En menos de una década pasamos de un proceso de deliberación crítica restringida, acotada a los “generadores de opinión pública”, a una auténtica rebelión de las audiencias con múltiples características: anárquica, intensa, pasional; desinformada en muchos casos, desconfiada en la mayoría; desencantada con los viejos modelos y paradigmas partidistas y mediáticos; crédula y apocalíptica en algunos momentos, comprometida y solidaria, en otros.

Algunos semiólogos como Umberto Eco han descalificado a estas audiencias como la “legión de idiotas”, observando sólo una parte de este fenómeno y no toda la complejidad de una era de rebelión que es caldo de cultivo para demagogos como Donald Trump, pero también la posibilidad de múltiples formas de resistencia civil frente a los poderes insaciables, o una forma de enfrentar a las nuevos rostros de la autocracia y la censura.

Los nuevos superpoderes de Facebook, Google, Apple, Twitter no le tienen miedo a las administraciones y gobiernos nacionales sino a la pérdida de sus audiencias y usuarios. Ahí radica la clave de un poder encubierto, poco analizado, que les otorga a los “vigilados” una responsabilidad y poder enormes.
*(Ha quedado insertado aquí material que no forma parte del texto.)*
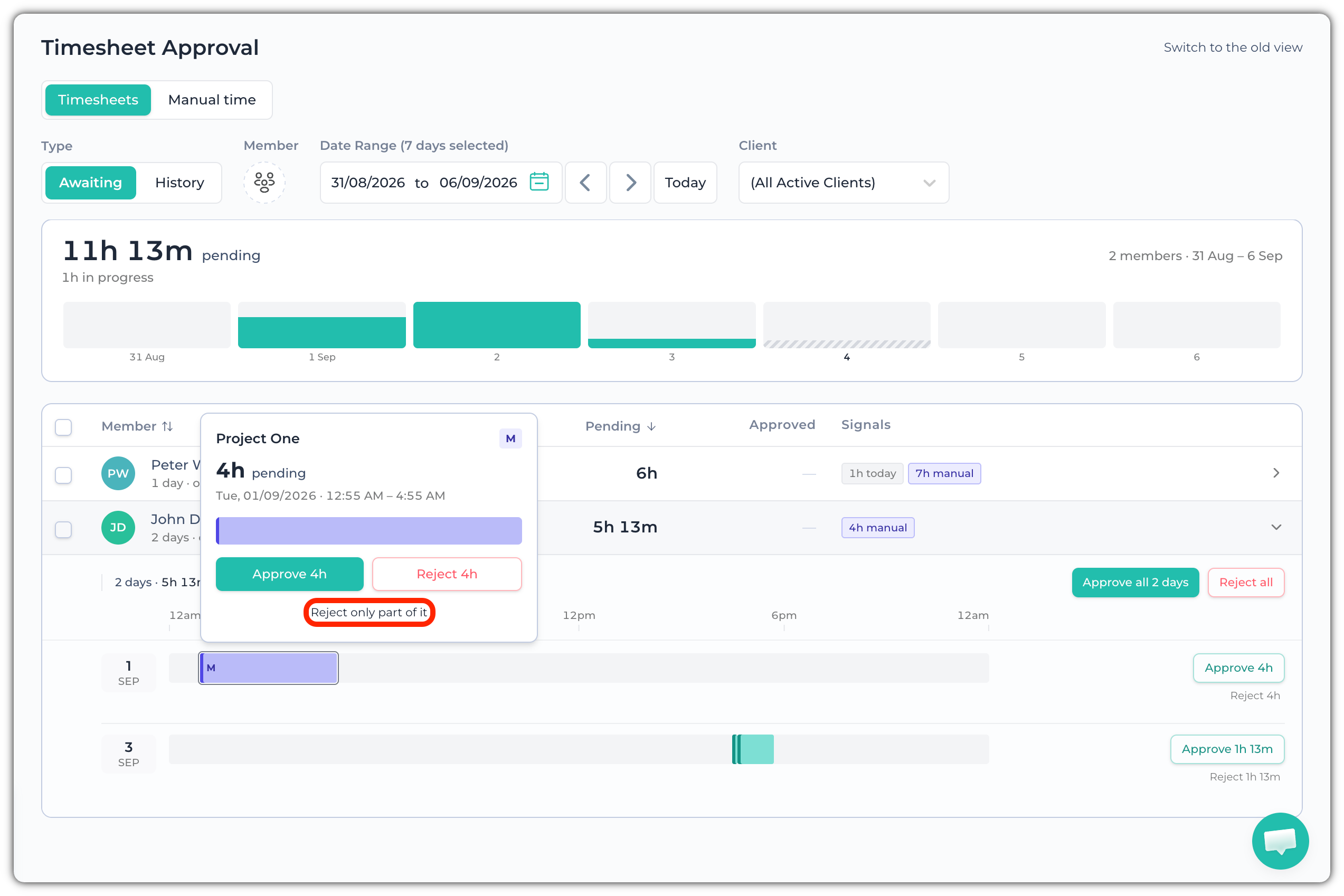Click Reject only part of it
This screenshot has height=896, width=1344.
pyautogui.click(x=368, y=612)
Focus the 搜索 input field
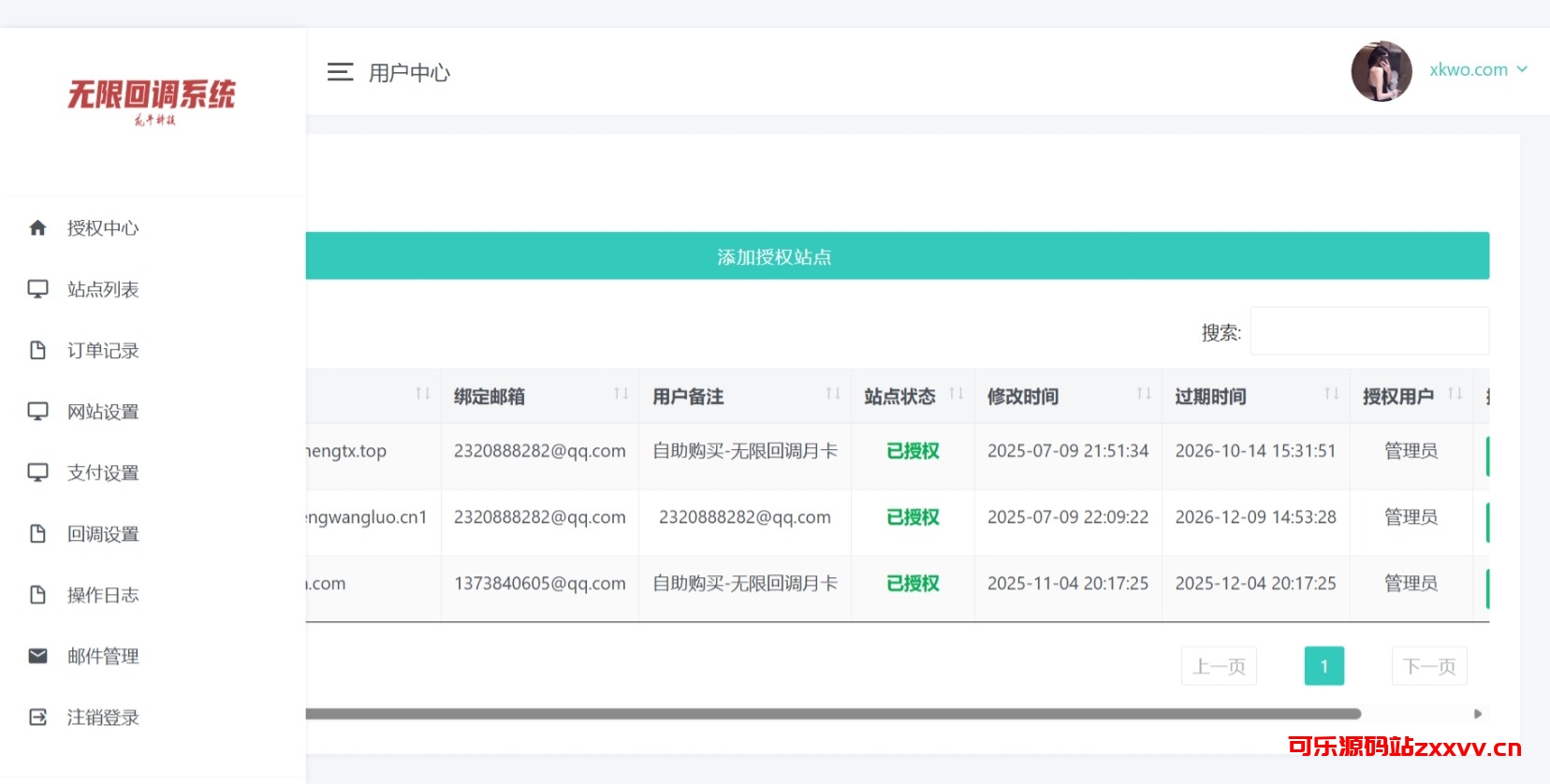Viewport: 1550px width, 784px height. pos(1368,331)
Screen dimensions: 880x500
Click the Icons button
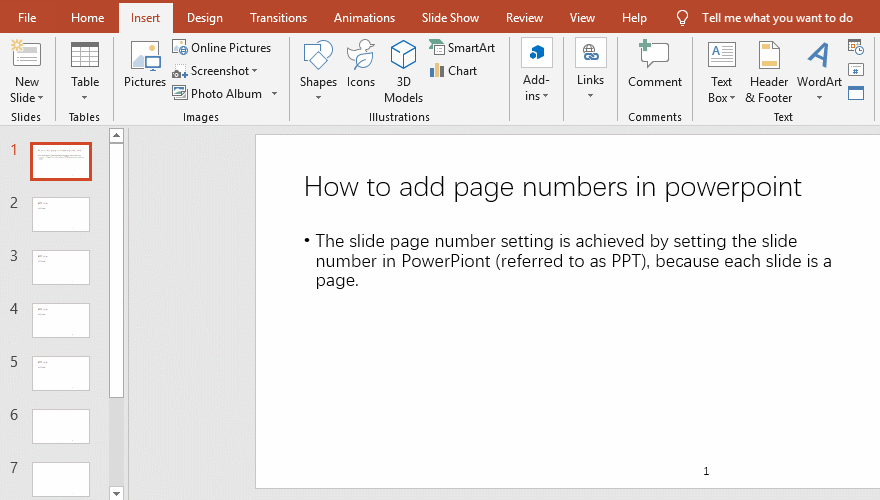point(361,67)
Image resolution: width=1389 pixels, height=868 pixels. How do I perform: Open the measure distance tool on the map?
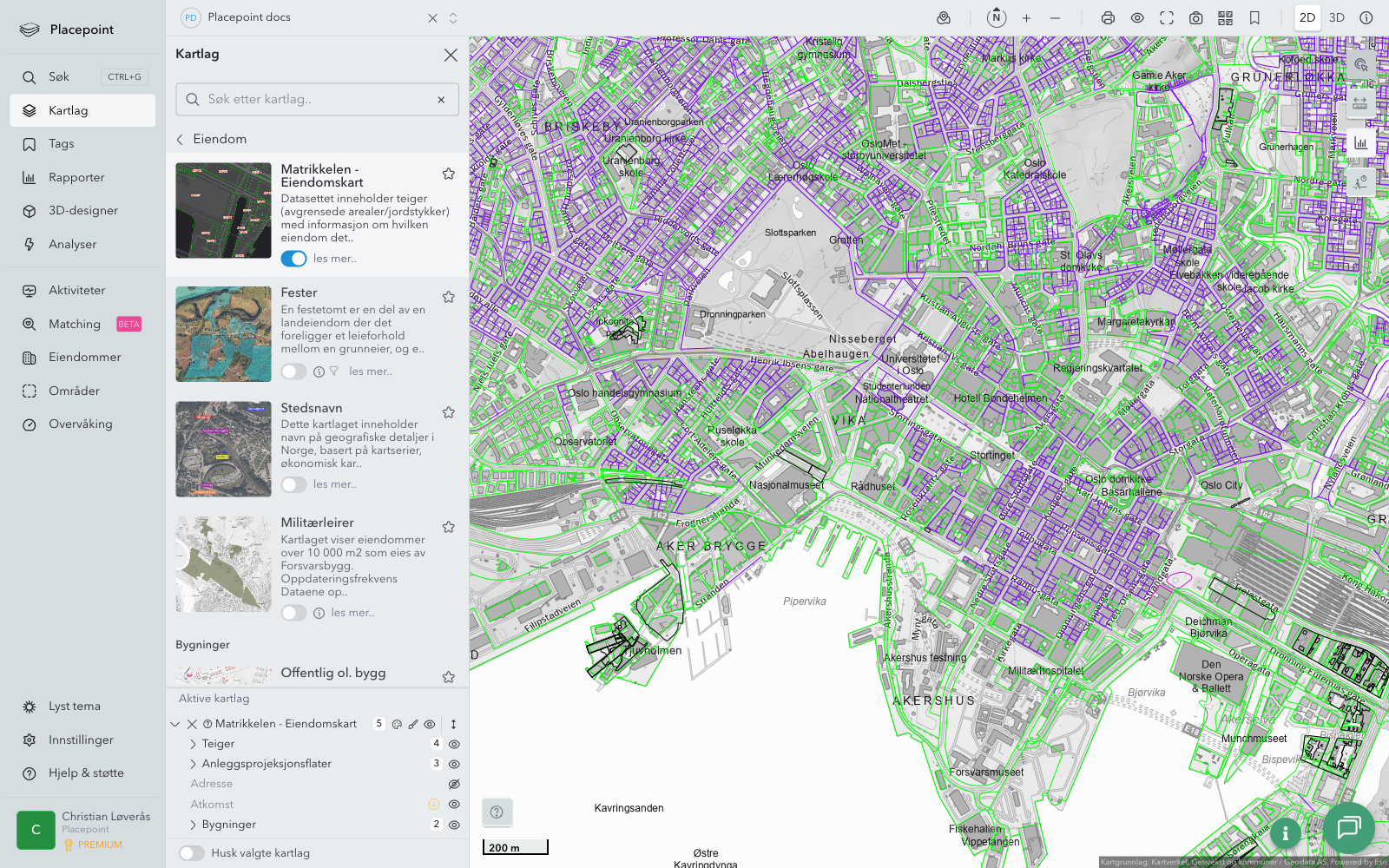click(1359, 103)
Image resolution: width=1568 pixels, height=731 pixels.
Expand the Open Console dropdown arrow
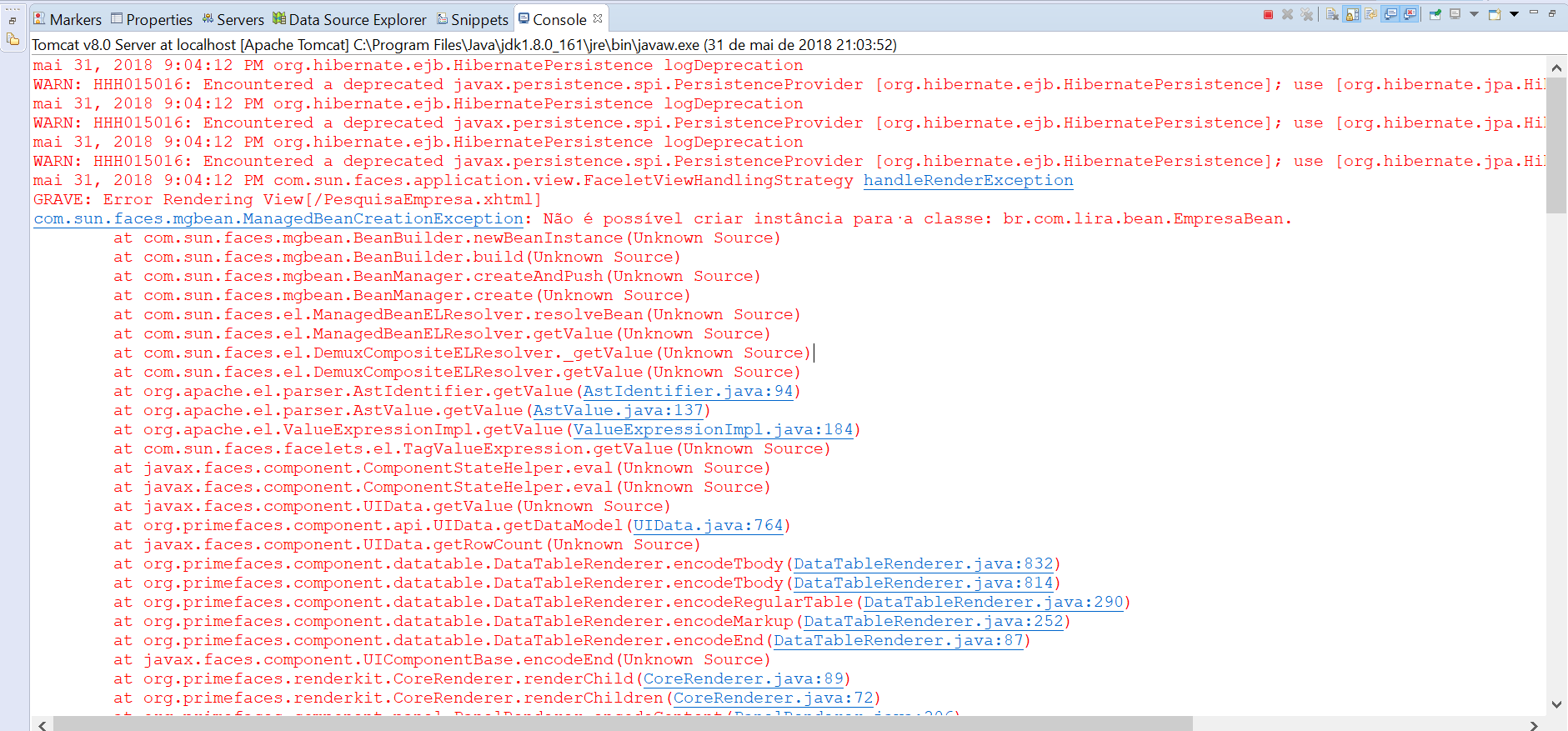[1514, 14]
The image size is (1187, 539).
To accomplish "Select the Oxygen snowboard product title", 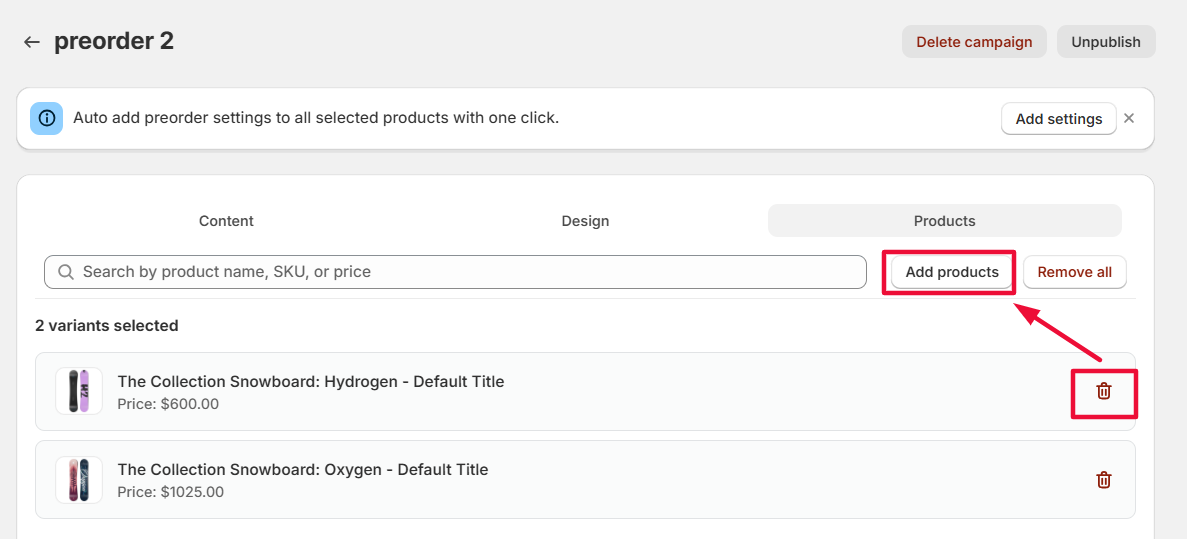I will click(x=303, y=469).
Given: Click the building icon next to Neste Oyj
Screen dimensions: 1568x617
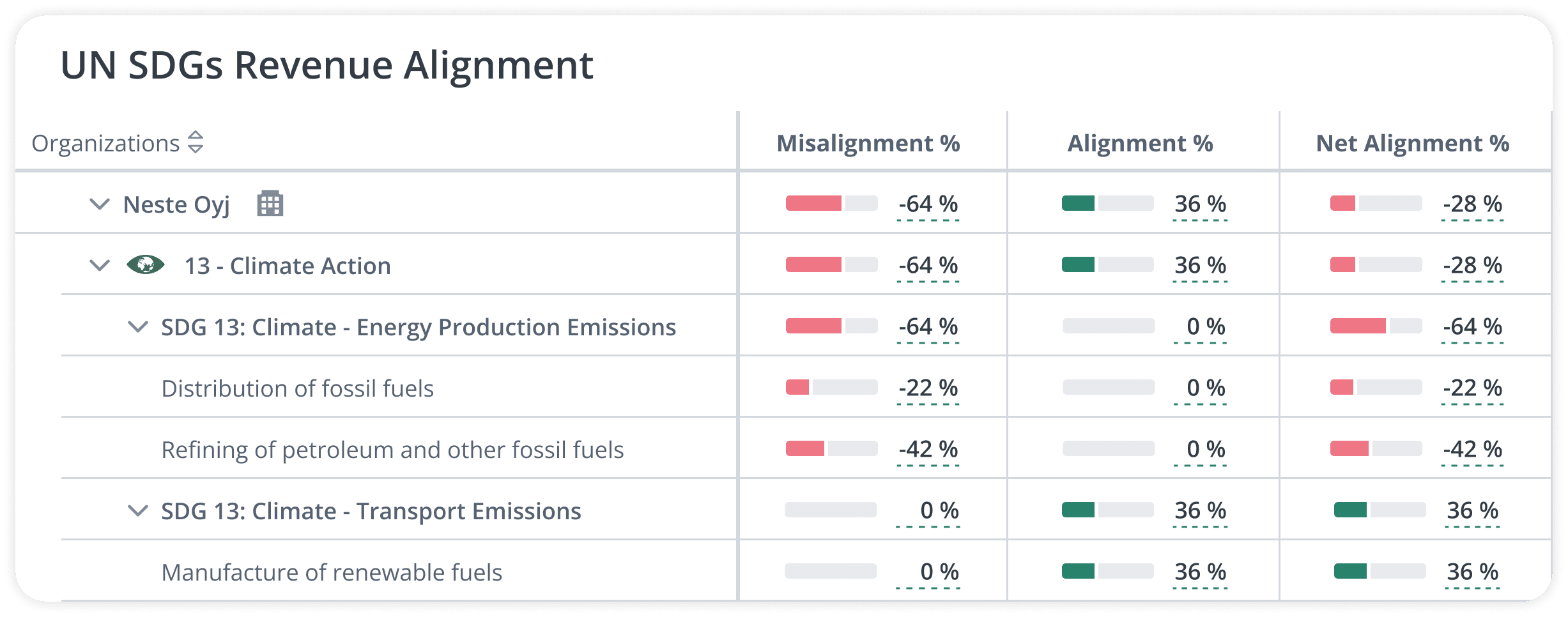Looking at the screenshot, I should pyautogui.click(x=270, y=204).
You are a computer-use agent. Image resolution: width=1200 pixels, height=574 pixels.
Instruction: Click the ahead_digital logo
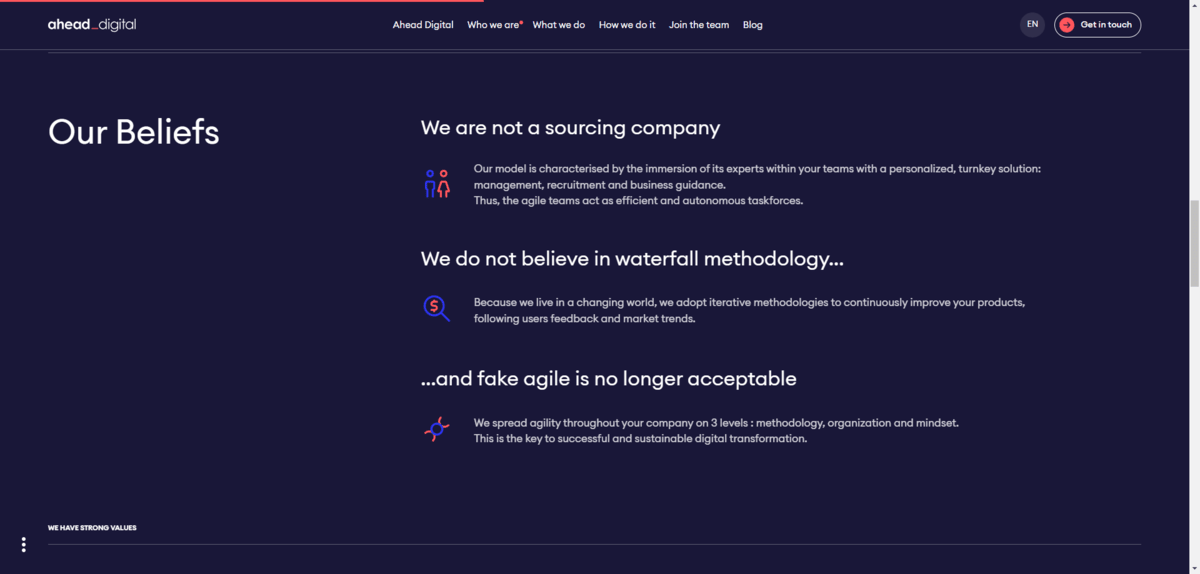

El mayor temor de las élites se ha cumplido: las víctimas del panóptico son las que vigilan ahora. Cobraron vida, tomaron voz, intervienen, inciden, presionan, insultan, comparten contenidos y puntos de vista, interactúan de manera neurótica o enajenante, con una intensidad no vista en anteriores generaciones.

La rebelión de las audiencias puede conducir a nuevas y perniciosas formas de enajenación social en el “mundo líquido” de consumo que analizó un sociólogo tan sugerente como Zygmunt Bauman, pero también a una fórmula nueva de ecosistema comunicacional que se entiende poco y se practica menos por quienes provenimos del viejo paradigma analógico.

El objetivo de este libro no es actualizar La televisión que nos gobierna, sino revisitar esa vieja “fórmula” del poder mediático en México para analizar lo que ha sucedido en los últimos años con la irrupción de la audiencias digitales.

Dividimos en cuatro capítulos este análisis con el objetivo de aportar elementos de discusión teórica, descripción periodística de los fenómenos televisivos y digitales, una revisión histórica del punto de partida hasta las últimas reformas legales en materia de telecomunicaciones, pero también un acercamiento a las claves del mundo de las redes sociales.

Como toda obra escrita en una coyuntura cambiante, es un libro abierto a la interpretación y al enriquecimiento del lector. Es apenas un punto de partida para interactuar más allá del trending topic del día o del like instantáneo.